The Protector is a 1997 American action film written by Jack Gill, Dee McLachlan, Stuart Beattie, and Andrea Buck, and directed by Gill. It stars Matt McColm as Kenneth James Conway, an ex-commando and a private detective investigating the disappearance of a virologist. Supporting cast includes Ron Perlman, John Rhys-Davies, and Carol Alt.

== Cast ==
- Matt McColm as Kenneth James Conway
- Ron Perlman as Dr. Ramsey Krago
- Carol Alt as Agent Monica McBride
- Annabel Schofield as Marisa
- John Rhys-Davies as Rasheed
- Morgan Brittany as Sloane Matthews
- Clint Howard as Hutch
- Michael Paul Chan as Dr. Anthony Mane
- Rodger LaRue as Agent Leo Dumass
- Jack Gill as Dr.

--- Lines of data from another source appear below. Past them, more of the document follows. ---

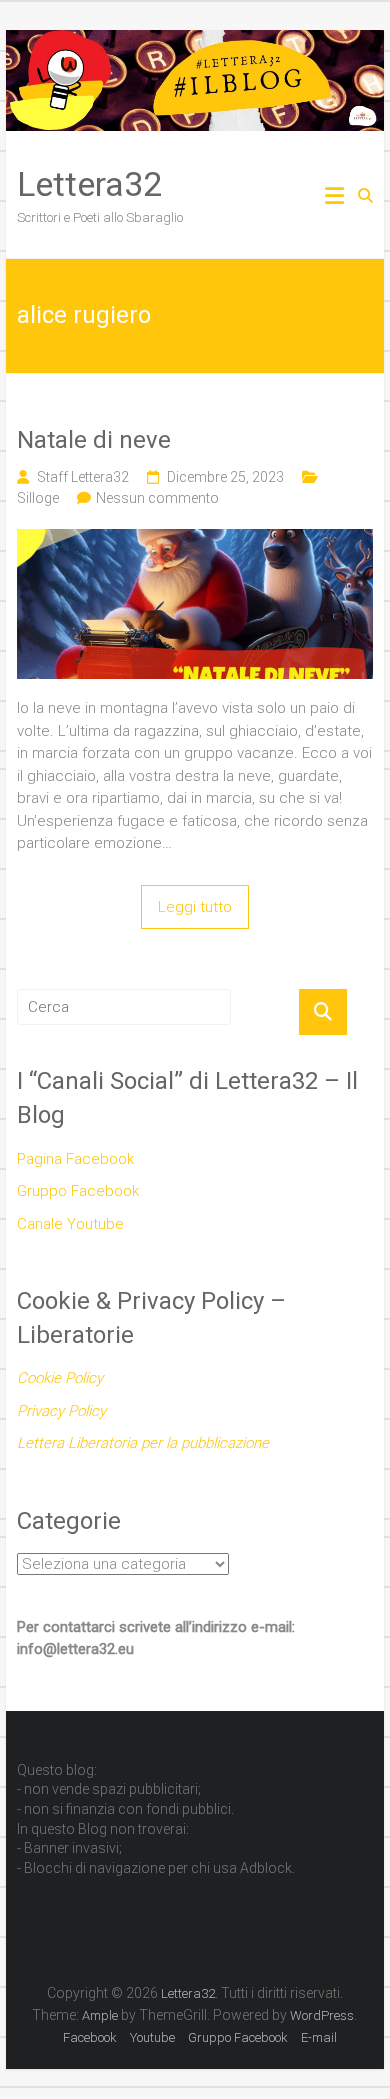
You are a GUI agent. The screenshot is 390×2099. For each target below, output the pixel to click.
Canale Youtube (70, 1224)
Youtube (152, 2037)
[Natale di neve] (195, 540)
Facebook (90, 2037)
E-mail (319, 2037)
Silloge (38, 498)
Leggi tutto (195, 907)
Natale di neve (94, 440)
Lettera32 (89, 184)
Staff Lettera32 (83, 477)
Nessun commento (157, 498)
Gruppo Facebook (78, 1191)
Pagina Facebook (75, 1159)
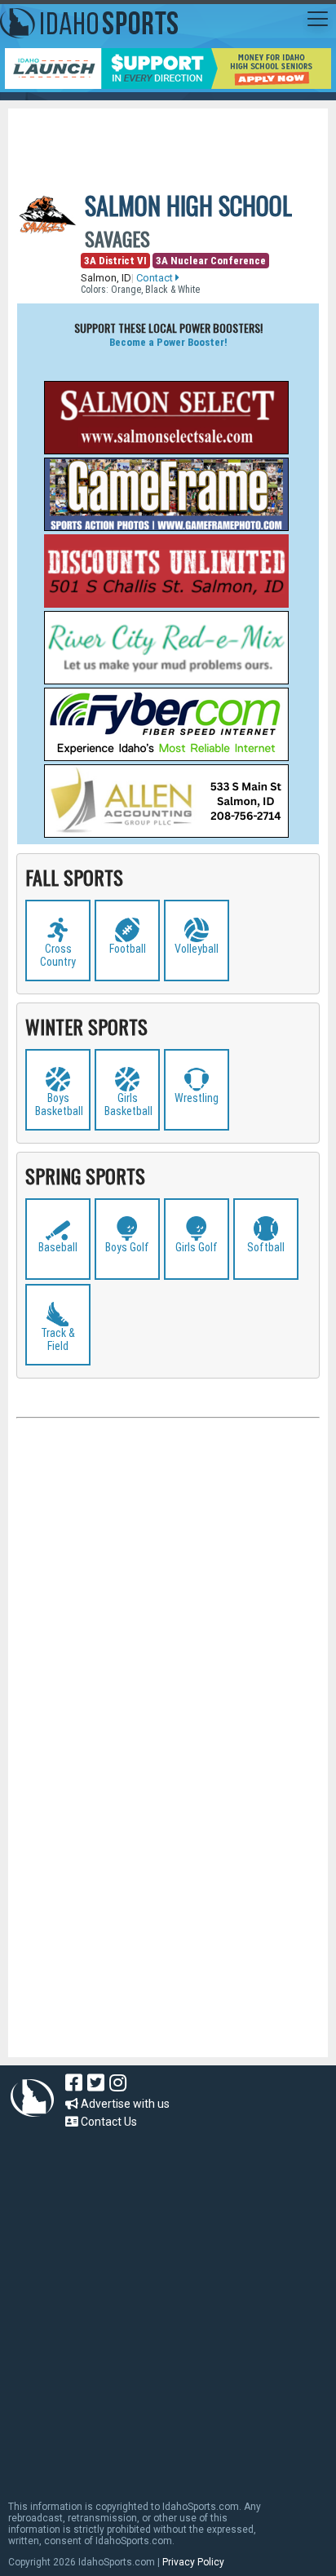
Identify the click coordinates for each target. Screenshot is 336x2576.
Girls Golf (196, 1247)
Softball (266, 1247)
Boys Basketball (59, 1104)
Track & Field (58, 1339)
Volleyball (197, 948)
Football (127, 948)
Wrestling (197, 1097)
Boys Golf (127, 1247)
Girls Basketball (128, 1104)
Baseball (57, 1247)
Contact (155, 278)
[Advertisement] (176, 137)
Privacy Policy (193, 2562)
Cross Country (58, 955)
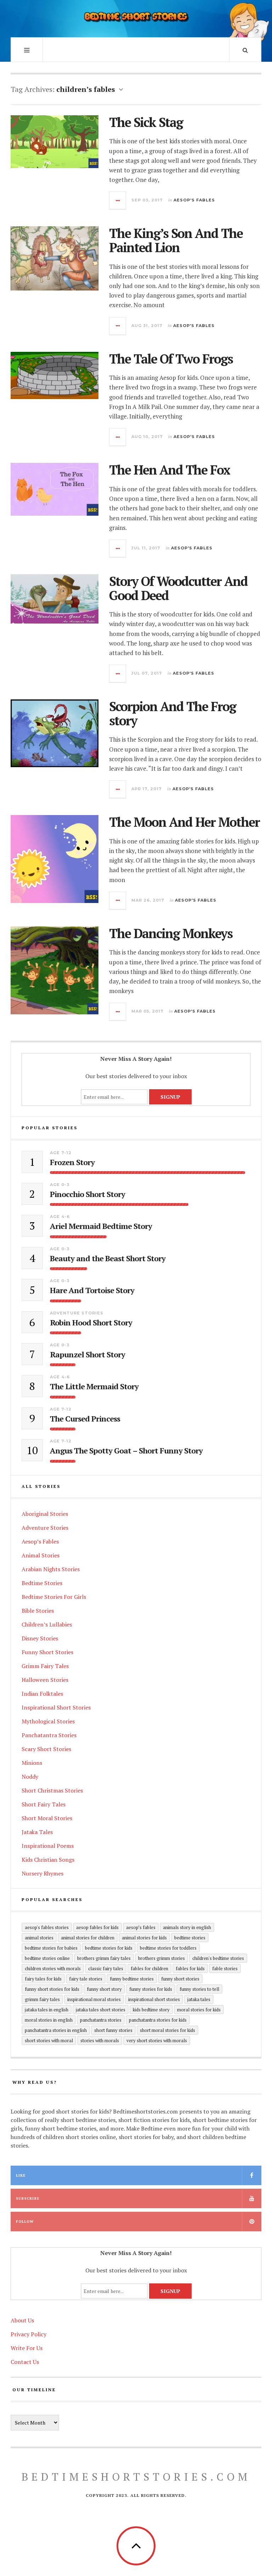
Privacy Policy (28, 2334)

Stanley Erhardt
- Terrence Stone as Myles Vale
- Henry Kingi as Van Driver
- Patrick St. Esprit as Security Guard
- Kane Hodder as Guard

== Production ==
In 1996, stuntman and actor Matt McColm has been labelled by Los Angeles Times as "Hollywood's next-generation action star," following in the footsteps of Arnold Schwarzenegger and Sylvester Stallone. His previous entries in the action genre included Red Scorpion 2 (1994) and Subterfuge (1996). The Protector gave McColm a chance to impress the audiences with both his perfect musculature and martial-arts skills—since he has a black belt in Kenpo Karate. Prior to the filming director Jack Gill worked primarily as a stuntman, stunt coordinator, and second unit director.

== Release ==
A-Pix Entertainment released the movie in the United States on VHS in 1997. The following year the film was released in Canada by Coscient Astral Distribution, under the title Conway.

== Reception ==
Douglas R. Pratt reviewed The Protector in his 2004 guide Doug Pratt's DVD: Movies, Television, Music, Art, Adult, and More!, Volume 1, noting, "the story is an adequate backdrop for the gunfights, car crashes, and other activities this sort of movie can be depended upon to deliver." In a journal for Dammaged Goods—a cinema-related website—The Protector was called a "quasi exploitative action film" that "makes good use of its resources, has some fun in the process and doesn't try to be something it's not." Furthermore, the central performance is praised: "Stunt performer turned leading man Matt McColm plays Conway with rogue charm while flexing his muscles and martial-arts prowess. Ruggedly handsome, McColm doesn't take things too seriously and is a likeable enough hero." Yippee-ki-yay! editor Albert Nowicki complimented McColm in his leading role, calling his character a "convincing cinematic tough guy", with a "stunning musculature" and good magnetism. He went on to berate other cast members, though, and called Carol Alt an "expressionless beauty".

Cinema.de provided a negative note, giving it one star out of five. Movies Room described the movie, along with Subterfuge, as "tacky and second-class" but also "enjoyable".